Top Spinal Cord Inj Rehabil ; 22(3): 192-202, 2016.
Artículo en Inglés | MEDLINE | ID: mdl-29339861

RESUMEN

Background: Individuals with spinal cord injuries/disorders (SCI/D) are interested in, and benefit from, shared decision making (SDM). Objective: To explore SDM among individuals with SCI/D and how demographics and health and SCI/D characteristics are related to SDM. Method: Individuals with SCI/D who were at least 1 year post injury, resided in the Chicago metropolitan area, and received SCI care at a Veterans Affairs (VA; n = 124) or an SCI Model Systems facility (n = 326) completed a mailed survey measuring demographics, health and SCI/D characteristics, physical and mental health status, and perceptions of care, including SDM, using the Combined Outcome Measure for Risk Communication and Treatment Decision-Making Effectiveness (COMRADE) that assesses decision-making effectiveness (effectiveness) and risk communication (communication).

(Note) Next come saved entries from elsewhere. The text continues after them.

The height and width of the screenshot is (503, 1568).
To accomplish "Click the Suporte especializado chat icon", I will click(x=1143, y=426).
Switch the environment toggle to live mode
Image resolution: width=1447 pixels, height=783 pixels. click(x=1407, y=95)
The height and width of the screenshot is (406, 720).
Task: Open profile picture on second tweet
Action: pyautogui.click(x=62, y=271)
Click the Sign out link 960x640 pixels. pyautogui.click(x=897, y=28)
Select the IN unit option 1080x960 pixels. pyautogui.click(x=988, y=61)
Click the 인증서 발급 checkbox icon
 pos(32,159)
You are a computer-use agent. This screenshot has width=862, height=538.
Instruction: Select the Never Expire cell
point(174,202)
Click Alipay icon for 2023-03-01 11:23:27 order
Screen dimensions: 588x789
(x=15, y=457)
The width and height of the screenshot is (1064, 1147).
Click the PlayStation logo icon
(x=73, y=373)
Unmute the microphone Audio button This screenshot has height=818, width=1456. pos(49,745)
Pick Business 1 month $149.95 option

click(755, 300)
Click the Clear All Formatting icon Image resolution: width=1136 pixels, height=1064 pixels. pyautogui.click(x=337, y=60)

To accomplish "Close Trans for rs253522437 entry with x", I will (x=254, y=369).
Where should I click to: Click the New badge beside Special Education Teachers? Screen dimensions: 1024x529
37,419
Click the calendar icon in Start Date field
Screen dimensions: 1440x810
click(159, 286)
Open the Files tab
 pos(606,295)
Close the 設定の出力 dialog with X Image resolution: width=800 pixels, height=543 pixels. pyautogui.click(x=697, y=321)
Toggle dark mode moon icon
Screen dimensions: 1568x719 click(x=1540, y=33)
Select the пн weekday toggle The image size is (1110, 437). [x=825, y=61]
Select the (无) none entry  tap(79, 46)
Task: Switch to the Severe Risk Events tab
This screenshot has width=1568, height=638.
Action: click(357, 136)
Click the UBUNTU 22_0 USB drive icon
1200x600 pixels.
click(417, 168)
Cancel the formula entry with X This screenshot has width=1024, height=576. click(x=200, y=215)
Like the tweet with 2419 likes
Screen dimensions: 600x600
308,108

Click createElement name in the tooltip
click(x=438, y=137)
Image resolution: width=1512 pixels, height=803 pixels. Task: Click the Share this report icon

Bivariate analyses and multiple linear regression were used to identify variables associated with SDM. Results: Participants were mostly male (83%) and White (70%) and were an average age of 54 years (SD = 14.3). Most had traumatic etiology, 44% paraplegia, and 49% complete injury. Veteran/civilian status and demographics were unrelated to scores. Bivariate analyses showed that individuals with tetraplegia had better effectiveness scores than those with paraplegia. Better effectiveness was correlated with better physical and mental health; better communication was correlated with better mental health. Multiple linear regressions showed that tetraplegia, better physical health, and better mental health were associated with better effectiveness, and better mental health was associated with better communication. Conclusion: SCI/D and health characteristics were the only variables associated with SDM. Interventions to increase engagement in SDM and provider attention to SDM may be beneficial, especially for individuals with paraplegia or in poorer physical and mental health.